Task instructions
Could you restate the data word for word?

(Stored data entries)
★ ★ ★ ★

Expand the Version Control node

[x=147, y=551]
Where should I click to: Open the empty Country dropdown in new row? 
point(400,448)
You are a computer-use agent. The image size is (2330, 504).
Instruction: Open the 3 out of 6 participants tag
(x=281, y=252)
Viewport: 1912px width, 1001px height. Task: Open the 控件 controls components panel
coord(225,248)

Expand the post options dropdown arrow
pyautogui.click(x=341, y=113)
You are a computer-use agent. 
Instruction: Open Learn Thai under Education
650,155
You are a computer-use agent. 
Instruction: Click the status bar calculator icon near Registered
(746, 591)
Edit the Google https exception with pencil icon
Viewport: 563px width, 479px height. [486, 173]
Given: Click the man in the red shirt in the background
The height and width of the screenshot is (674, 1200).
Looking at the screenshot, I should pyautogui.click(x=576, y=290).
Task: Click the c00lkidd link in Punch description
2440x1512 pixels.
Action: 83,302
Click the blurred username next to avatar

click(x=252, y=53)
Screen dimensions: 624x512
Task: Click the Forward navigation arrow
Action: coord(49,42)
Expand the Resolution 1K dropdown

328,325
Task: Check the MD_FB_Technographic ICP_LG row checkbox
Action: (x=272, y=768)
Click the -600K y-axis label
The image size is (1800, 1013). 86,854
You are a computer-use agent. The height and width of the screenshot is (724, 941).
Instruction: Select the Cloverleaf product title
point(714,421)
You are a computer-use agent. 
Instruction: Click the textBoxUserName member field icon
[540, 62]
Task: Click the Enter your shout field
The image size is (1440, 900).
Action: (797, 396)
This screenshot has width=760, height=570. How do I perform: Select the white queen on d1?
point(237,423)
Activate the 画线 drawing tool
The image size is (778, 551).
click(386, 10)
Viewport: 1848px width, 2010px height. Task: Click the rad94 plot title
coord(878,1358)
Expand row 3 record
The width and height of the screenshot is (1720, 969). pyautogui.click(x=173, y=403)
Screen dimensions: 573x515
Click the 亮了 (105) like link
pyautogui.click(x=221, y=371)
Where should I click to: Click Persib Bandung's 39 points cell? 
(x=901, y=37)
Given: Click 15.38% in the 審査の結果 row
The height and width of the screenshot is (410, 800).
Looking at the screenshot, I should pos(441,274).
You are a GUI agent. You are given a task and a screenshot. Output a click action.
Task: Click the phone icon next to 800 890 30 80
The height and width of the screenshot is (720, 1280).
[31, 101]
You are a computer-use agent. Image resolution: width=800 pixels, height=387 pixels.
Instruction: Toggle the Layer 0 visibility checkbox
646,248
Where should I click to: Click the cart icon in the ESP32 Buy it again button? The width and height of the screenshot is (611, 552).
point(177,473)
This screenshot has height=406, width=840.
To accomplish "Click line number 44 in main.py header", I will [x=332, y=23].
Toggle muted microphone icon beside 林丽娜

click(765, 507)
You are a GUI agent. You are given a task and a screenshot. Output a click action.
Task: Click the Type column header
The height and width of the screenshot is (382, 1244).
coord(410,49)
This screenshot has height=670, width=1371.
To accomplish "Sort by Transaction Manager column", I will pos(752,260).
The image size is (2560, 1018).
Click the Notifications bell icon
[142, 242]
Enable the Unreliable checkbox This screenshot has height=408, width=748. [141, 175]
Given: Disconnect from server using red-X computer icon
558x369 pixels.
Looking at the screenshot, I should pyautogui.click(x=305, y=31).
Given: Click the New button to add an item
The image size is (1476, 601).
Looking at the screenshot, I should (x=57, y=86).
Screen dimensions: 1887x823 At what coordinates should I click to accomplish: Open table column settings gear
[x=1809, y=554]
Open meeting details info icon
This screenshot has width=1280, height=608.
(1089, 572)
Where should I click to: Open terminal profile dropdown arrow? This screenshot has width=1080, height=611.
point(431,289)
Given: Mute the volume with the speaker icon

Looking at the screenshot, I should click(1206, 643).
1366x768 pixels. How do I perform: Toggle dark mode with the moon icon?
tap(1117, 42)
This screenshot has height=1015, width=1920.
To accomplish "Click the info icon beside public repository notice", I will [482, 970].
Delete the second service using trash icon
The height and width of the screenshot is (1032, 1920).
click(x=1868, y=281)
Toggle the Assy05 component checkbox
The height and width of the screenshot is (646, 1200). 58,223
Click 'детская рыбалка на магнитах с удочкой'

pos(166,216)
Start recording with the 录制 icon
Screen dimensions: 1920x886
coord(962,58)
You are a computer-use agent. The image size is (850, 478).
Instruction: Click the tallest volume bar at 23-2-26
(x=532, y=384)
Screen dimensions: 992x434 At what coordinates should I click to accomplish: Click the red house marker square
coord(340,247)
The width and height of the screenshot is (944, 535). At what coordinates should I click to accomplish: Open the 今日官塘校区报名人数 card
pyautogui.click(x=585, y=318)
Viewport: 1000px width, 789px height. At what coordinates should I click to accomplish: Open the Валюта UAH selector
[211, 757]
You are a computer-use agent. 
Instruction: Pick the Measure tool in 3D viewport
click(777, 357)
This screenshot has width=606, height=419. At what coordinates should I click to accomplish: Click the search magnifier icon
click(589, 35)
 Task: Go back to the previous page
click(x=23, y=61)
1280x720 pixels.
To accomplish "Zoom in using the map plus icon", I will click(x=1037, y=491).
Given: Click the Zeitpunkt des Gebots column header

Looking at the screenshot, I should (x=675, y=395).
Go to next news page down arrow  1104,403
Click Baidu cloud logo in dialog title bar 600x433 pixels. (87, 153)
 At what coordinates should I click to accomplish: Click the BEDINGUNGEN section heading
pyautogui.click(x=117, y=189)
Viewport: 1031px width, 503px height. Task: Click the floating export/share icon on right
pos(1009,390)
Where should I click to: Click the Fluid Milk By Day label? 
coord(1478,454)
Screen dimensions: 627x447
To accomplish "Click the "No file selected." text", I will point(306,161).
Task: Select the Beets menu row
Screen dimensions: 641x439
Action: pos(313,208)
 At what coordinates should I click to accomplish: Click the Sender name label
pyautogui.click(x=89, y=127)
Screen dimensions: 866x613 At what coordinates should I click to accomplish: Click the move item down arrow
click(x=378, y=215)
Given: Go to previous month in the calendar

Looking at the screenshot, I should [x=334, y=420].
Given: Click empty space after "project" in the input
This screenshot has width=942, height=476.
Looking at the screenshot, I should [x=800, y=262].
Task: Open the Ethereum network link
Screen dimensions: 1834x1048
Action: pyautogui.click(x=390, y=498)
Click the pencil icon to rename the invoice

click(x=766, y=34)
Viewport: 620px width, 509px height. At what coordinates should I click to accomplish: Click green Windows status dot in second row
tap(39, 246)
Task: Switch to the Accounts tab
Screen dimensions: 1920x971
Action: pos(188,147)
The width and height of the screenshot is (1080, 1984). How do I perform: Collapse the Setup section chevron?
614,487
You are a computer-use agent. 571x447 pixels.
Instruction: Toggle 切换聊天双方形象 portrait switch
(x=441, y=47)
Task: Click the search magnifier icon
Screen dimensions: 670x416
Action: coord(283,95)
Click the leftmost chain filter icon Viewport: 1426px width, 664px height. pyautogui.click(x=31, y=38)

★ ★ ★ ★

Final answer
Expand the Version Control node

[x=147, y=551]
Where should I click to: Open the empty Country dropdown in new row? 
point(400,448)
You are a computer-use agent. The image size is (2330, 504).
Instruction: Open the 3 out of 6 participants tag
(x=281, y=252)
Viewport: 1912px width, 1001px height. Task: Open the 控件 controls components panel
coord(225,248)

Expand the post options dropdown arrow
pyautogui.click(x=341, y=113)
You are a computer-use agent. 
Instruction: Open Learn Thai under Education
650,155
You are a computer-use agent. 
Instruction: Click the status bar calculator icon near Registered
(746, 591)
Edit the Google https exception with pencil icon
Viewport: 563px width, 479px height. [486, 173]
Given: Click the man in the red shirt in the background
The height and width of the screenshot is (674, 1200).
Looking at the screenshot, I should pyautogui.click(x=576, y=290).
Task: Click the c00lkidd link in Punch description
2440x1512 pixels.
Action: 83,302
Click the blurred username next to avatar

click(x=252, y=53)
Screen dimensions: 624x512
Task: Click the Forward navigation arrow
Action: coord(49,42)
Expand the Resolution 1K dropdown

328,325
Task: Check the MD_FB_Technographic ICP_LG row checkbox
Action: (x=272, y=768)
Click the -600K y-axis label
The image size is (1800, 1013). 86,854
You are a computer-use agent. The height and width of the screenshot is (724, 941).
Instruction: Select the Cloverleaf product title
point(714,421)
You are a computer-use agent. 
Instruction: Click the textBoxUserName member field icon
[540, 62]
Task: Click the Enter your shout field
The image size is (1440, 900).
Action: (797, 396)
This screenshot has width=760, height=570. How do I perform: Select the white queen on d1?
point(237,423)
Activate the 画线 drawing tool
The image size is (778, 551).
click(386, 10)
Viewport: 1848px width, 2010px height. Task: Click the rad94 plot title
coord(878,1358)
Expand row 3 record
The width and height of the screenshot is (1720, 969). pyautogui.click(x=173, y=403)
Screen dimensions: 573x515
Click the 亮了 (105) like link
pyautogui.click(x=221, y=371)
Where should I click to: Click Persib Bandung's 39 points cell? 
(x=901, y=37)
Given: Click 15.38% in the 審査の結果 row
The height and width of the screenshot is (410, 800).
Looking at the screenshot, I should pos(441,274).
You are a GUI agent. You are given a task and a screenshot. Output a click action.
Task: Click the phone icon next to 800 890 30 80
The height and width of the screenshot is (720, 1280).
[31, 101]
You are a computer-use agent. Image resolution: width=800 pixels, height=387 pixels.
Instruction: Toggle the Layer 0 visibility checkbox
646,248
Where should I click to: Click the cart icon in the ESP32 Buy it again button? The width and height of the screenshot is (611, 552).
point(177,473)
This screenshot has height=406, width=840.
To accomplish "Click line number 44 in main.py header", I will [x=332, y=23].
Toggle muted microphone icon beside 林丽娜

click(765, 507)
You are a GUI agent. You are given a task and a screenshot. Output a click action.
Task: Click the Type column header
The height and width of the screenshot is (382, 1244).
coord(410,49)
This screenshot has height=670, width=1371.
To accomplish "Sort by Transaction Manager column", I will pos(752,260).
The image size is (2560, 1018).
Click the Notifications bell icon
[142, 242]
Enable the Unreliable checkbox This screenshot has height=408, width=748. [141, 175]
Given: Disconnect from server using red-X computer icon
558x369 pixels.
Looking at the screenshot, I should pyautogui.click(x=305, y=31).
Given: Click the New button to add an item
The image size is (1476, 601).
Looking at the screenshot, I should (x=57, y=86).
Screen dimensions: 1887x823 At what coordinates should I click to accomplish: Open table column settings gear
[x=1809, y=554]
Open meeting details info icon
This screenshot has width=1280, height=608.
(1089, 572)
Where should I click to: Open terminal profile dropdown arrow? This screenshot has width=1080, height=611.
point(431,289)
Given: Mute the volume with the speaker icon

Looking at the screenshot, I should click(1206, 643).
1366x768 pixels. How do I perform: Toggle dark mode with the moon icon?
tap(1117, 42)
This screenshot has height=1015, width=1920.
To accomplish "Click the info icon beside public repository notice", I will [482, 970].
Delete the second service using trash icon
The height and width of the screenshot is (1032, 1920).
click(x=1868, y=281)
Toggle the Assy05 component checkbox
The height and width of the screenshot is (646, 1200). 58,223
Click 'детская рыбалка на магнитах с удочкой'

pos(166,216)
Start recording with the 录制 icon
Screen dimensions: 1920x886
coord(962,58)
You are a computer-use agent. The image size is (850, 478).
Instruction: Click the tallest volume bar at 23-2-26
(x=532, y=384)
Screen dimensions: 992x434 At what coordinates should I click to accomplish: Click the red house marker square
coord(340,247)
The width and height of the screenshot is (944, 535). At what coordinates should I click to accomplish: Open the 今日官塘校区报名人数 card
pyautogui.click(x=585, y=318)
Viewport: 1000px width, 789px height. At what coordinates should I click to accomplish: Open the Валюта UAH selector
[211, 757]
You are a computer-use agent. 
Instruction: Pick the Measure tool in 3D viewport
click(777, 357)
This screenshot has width=606, height=419. At what coordinates should I click to accomplish: Click the search magnifier icon
click(589, 35)
 Task: Go back to the previous page
click(x=23, y=61)
1280x720 pixels.
To accomplish "Zoom in using the map plus icon", I will click(x=1037, y=491).
Given: Click the Zeitpunkt des Gebots column header

Looking at the screenshot, I should (x=675, y=395).
Go to next news page down arrow  1104,403
Click Baidu cloud logo in dialog title bar 600x433 pixels. (87, 153)
 At what coordinates should I click to accomplish: Click the BEDINGUNGEN section heading
pyautogui.click(x=117, y=189)
Viewport: 1031px width, 503px height. Task: Click the floating export/share icon on right
pos(1009,390)
Where should I click to: Click the Fluid Milk By Day label? 
coord(1478,454)
Screen dimensions: 627x447
To accomplish "Click the "No file selected." text", I will point(306,161).
Task: Select the Beets menu row
Screen dimensions: 641x439
Action: pos(313,208)
 At what coordinates should I click to accomplish: Click the Sender name label
pyautogui.click(x=89, y=127)
Screen dimensions: 866x613 At what coordinates should I click to accomplish: Click the move item down arrow
click(x=378, y=215)
Given: Go to previous month in the calendar

Looking at the screenshot, I should [x=334, y=420].
Given: Click empty space after "project" in the input
This screenshot has width=942, height=476.
Looking at the screenshot, I should [x=800, y=262].
Task: Open the Ethereum network link
Screen dimensions: 1834x1048
Action: pyautogui.click(x=390, y=498)
Click the pencil icon to rename the invoice

click(x=766, y=34)
Viewport: 620px width, 509px height. At what coordinates should I click to accomplish: Click green Windows status dot in second row
tap(39, 246)
Task: Switch to the Accounts tab
Screen dimensions: 1920x971
Action: pos(188,147)
The width and height of the screenshot is (1080, 1984). How do I perform: Collapse the Setup section chevron?
614,487
You are a computer-use agent. 571x447 pixels.
Instruction: Toggle 切换聊天双方形象 portrait switch
(x=441, y=47)
Task: Click the search magnifier icon
Screen dimensions: 670x416
Action: coord(283,95)
Click the leftmost chain filter icon Viewport: 1426px width, 664px height. pyautogui.click(x=31, y=38)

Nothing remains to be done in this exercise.